Kannst du die Zeilen der Auflistung vom Anfang bis einschließlich der Zeile mit "pos(636,382)" unverändert ausgeben?

··· Auszüge der Auflistung

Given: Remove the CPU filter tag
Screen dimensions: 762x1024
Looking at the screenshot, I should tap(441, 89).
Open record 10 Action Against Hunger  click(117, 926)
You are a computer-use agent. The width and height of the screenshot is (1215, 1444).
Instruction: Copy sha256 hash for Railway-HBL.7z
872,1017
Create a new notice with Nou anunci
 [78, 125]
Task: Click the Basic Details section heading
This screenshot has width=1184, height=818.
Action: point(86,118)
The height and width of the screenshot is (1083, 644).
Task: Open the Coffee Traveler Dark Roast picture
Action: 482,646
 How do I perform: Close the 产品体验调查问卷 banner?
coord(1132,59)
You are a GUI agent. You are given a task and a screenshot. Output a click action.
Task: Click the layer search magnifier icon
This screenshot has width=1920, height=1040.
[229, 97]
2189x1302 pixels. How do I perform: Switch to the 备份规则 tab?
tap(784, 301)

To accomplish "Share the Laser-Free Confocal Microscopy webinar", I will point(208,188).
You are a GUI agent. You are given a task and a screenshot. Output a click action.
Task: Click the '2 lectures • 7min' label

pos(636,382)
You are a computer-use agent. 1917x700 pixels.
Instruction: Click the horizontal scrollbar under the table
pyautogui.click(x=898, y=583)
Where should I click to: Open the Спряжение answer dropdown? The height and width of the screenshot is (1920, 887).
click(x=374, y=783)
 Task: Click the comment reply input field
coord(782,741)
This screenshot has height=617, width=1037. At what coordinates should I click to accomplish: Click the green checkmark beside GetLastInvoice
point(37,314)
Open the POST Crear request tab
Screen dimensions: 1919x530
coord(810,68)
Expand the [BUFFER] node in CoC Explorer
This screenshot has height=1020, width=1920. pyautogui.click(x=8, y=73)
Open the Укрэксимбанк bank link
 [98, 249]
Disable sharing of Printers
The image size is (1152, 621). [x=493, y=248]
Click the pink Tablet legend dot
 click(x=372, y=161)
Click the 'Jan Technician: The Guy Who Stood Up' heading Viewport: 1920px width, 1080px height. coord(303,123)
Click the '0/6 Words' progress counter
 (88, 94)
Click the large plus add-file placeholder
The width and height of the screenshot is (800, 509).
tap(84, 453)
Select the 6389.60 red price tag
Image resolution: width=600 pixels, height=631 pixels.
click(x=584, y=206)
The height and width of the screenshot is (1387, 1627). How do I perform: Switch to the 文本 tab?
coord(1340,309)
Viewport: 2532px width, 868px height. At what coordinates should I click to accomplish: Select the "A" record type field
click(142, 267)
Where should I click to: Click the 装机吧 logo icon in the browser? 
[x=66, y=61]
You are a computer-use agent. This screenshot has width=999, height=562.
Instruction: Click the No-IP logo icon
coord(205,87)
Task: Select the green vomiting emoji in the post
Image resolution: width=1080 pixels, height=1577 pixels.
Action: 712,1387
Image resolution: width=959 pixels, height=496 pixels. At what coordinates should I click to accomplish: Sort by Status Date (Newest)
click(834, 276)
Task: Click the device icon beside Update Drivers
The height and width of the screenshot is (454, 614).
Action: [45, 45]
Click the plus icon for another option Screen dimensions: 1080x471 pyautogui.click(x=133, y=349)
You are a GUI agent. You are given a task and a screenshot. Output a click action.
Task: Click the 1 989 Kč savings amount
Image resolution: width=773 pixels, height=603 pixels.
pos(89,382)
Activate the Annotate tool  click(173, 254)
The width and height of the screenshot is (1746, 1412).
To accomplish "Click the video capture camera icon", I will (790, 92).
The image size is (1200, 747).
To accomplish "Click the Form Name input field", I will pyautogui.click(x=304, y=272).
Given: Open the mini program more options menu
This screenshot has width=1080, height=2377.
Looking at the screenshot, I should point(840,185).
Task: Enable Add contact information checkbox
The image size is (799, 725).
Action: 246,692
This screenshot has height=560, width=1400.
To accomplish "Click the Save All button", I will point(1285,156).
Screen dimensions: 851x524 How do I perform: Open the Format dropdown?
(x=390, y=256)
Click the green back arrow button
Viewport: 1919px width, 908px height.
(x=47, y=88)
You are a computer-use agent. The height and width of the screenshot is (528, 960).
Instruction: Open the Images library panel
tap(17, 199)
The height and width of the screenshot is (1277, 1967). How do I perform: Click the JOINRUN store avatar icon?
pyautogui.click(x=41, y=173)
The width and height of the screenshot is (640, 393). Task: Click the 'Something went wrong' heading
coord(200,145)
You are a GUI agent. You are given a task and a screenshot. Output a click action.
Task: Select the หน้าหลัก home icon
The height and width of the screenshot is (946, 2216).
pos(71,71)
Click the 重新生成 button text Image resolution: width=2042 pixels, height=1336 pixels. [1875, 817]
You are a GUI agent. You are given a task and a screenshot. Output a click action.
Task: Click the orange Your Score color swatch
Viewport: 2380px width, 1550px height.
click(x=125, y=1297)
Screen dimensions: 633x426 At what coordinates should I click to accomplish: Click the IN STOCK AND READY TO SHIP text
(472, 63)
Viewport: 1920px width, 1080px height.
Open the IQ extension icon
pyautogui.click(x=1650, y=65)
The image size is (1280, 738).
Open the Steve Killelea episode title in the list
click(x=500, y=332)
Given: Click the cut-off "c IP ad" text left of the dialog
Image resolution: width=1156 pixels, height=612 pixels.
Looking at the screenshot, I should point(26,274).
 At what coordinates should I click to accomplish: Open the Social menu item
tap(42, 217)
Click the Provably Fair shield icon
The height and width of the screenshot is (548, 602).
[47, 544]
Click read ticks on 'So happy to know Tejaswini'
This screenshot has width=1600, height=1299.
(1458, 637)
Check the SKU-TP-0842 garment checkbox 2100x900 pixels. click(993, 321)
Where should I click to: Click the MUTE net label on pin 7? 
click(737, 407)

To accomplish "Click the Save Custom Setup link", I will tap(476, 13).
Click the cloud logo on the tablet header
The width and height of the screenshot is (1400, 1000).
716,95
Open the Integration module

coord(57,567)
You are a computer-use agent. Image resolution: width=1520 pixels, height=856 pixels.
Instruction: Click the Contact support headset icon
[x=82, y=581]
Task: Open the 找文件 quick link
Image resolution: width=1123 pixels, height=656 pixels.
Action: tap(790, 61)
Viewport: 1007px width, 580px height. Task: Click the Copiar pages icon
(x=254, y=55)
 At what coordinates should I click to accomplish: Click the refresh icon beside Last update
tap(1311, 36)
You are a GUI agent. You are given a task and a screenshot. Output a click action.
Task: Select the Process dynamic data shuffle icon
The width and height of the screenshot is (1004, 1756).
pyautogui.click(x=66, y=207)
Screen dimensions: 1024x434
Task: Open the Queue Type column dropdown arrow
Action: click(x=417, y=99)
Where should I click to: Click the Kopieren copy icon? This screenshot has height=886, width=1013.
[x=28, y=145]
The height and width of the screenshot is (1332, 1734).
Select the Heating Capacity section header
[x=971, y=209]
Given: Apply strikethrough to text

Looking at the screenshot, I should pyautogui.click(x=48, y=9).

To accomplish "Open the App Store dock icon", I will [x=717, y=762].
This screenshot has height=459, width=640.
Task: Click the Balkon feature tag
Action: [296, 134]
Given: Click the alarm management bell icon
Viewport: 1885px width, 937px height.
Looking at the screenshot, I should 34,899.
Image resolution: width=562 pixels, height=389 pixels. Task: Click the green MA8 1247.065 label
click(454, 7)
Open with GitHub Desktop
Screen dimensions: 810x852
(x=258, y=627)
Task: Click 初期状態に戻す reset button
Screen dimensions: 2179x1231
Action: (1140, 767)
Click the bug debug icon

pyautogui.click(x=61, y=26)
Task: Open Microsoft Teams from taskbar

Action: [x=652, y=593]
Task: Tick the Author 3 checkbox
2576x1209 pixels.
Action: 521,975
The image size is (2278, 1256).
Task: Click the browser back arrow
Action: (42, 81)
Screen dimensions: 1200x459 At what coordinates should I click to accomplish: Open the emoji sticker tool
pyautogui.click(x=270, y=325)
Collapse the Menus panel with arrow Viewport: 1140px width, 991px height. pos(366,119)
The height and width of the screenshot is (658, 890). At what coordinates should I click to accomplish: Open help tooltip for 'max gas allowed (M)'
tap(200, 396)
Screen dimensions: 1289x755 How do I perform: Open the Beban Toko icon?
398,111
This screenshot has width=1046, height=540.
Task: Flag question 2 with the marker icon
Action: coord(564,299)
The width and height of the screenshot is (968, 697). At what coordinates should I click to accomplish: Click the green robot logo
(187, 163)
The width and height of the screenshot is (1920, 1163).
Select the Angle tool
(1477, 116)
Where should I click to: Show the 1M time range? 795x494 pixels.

······

### Gelöste Aufgabe
Given: Remove the CPU filter tag
Screen dimensions: 762x1024
Looking at the screenshot, I should tap(441, 89).
Open record 10 Action Against Hunger  click(117, 926)
You are a computer-use agent. The width and height of the screenshot is (1215, 1444).
Instruction: Copy sha256 hash for Railway-HBL.7z
872,1017
Create a new notice with Nou anunci
 [78, 125]
Task: Click the Basic Details section heading
This screenshot has width=1184, height=818.
Action: point(86,118)
The height and width of the screenshot is (1083, 644).
Task: Open the Coffee Traveler Dark Roast picture
Action: 482,646
 How do I perform: Close the 产品体验调查问卷 banner?
coord(1132,59)
You are a GUI agent. You are given a task and a screenshot. Output a click action.
Task: Click the layer search magnifier icon
This screenshot has width=1920, height=1040.
[229, 97]
2189x1302 pixels. How do I perform: Switch to the 备份规则 tab?
tap(784, 301)

To accomplish "Share the Laser-Free Confocal Microscopy webinar", I will point(208,188).
You are a GUI agent. You are given a task and a screenshot. Output a click action.
Task: Click the '2 lectures • 7min' label

pos(636,382)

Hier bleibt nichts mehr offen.